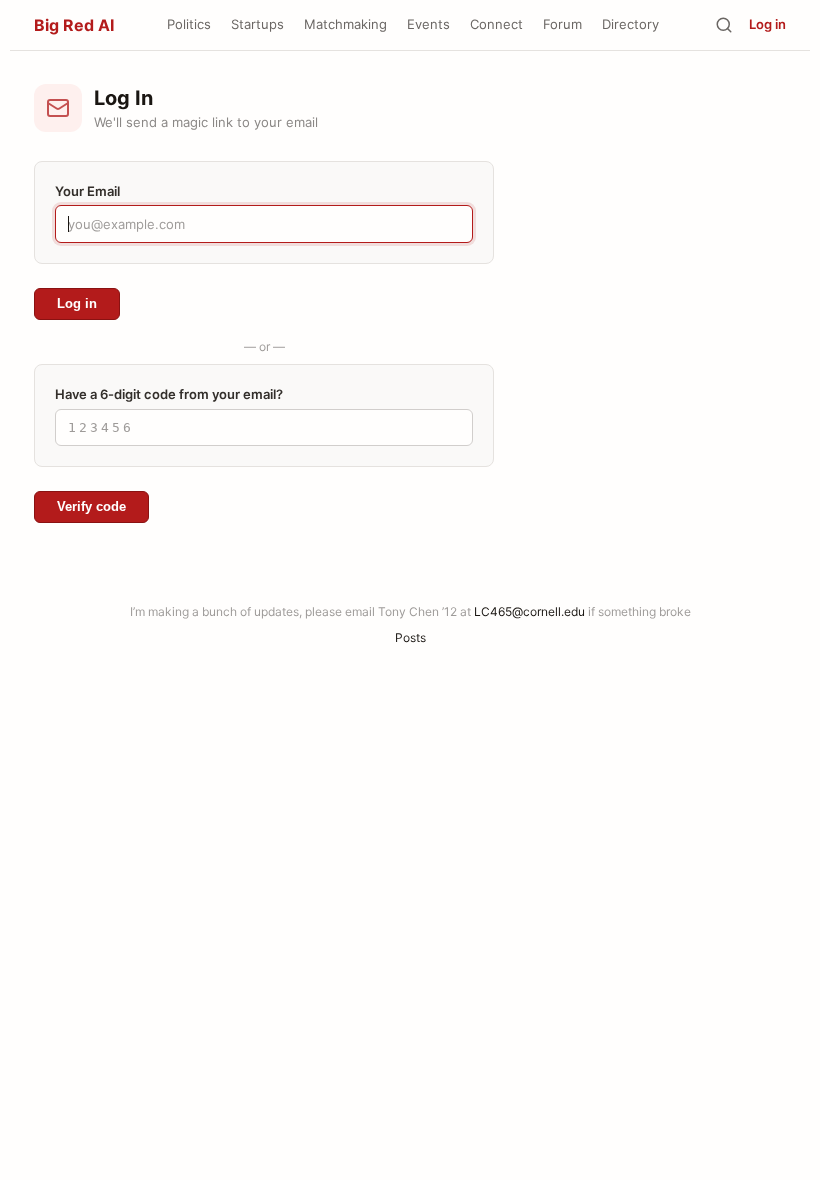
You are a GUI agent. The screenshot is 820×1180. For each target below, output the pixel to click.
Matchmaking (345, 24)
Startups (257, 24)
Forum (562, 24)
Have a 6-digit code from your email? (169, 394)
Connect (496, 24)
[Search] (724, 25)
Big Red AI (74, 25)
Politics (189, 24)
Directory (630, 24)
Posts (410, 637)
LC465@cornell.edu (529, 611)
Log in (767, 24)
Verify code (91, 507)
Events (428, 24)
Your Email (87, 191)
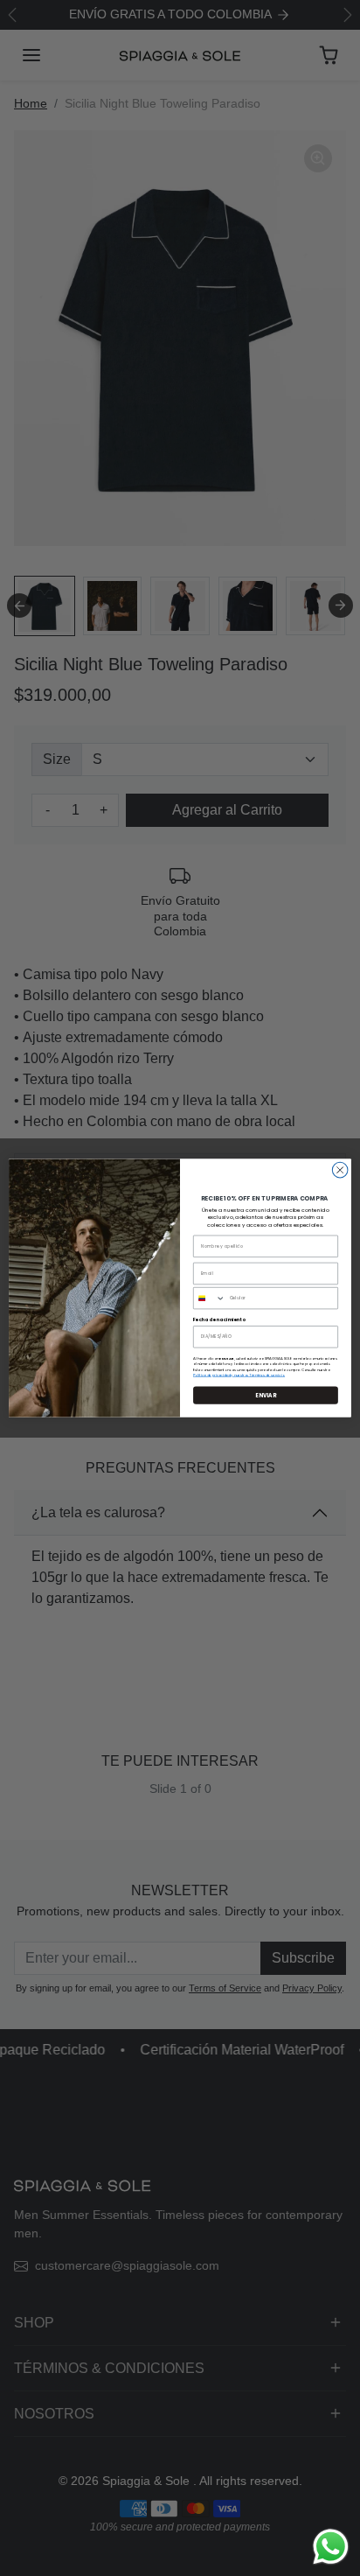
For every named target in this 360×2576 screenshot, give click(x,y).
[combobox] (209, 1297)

**WHAT THIS TASK INVOLVES:** Verbatim copy, pictures excluded: output the lines from the first line of the records above through the line containing "Your Email (87, 191)".

**WRITTEN ANSWER:**
You are a GUI agent. The screenshot is 820×1180. For each target below, output the pixel to click.
Matchmaking (345, 24)
Startups (257, 24)
Forum (562, 24)
Have a 6-digit code from your email? (169, 394)
Connect (496, 24)
[Search] (724, 25)
Big Red AI (74, 25)
Politics (189, 24)
Directory (630, 24)
Posts (410, 637)
LC465@cornell.edu (529, 611)
Log in (767, 24)
Verify code (91, 507)
Events (428, 24)
Your Email (87, 191)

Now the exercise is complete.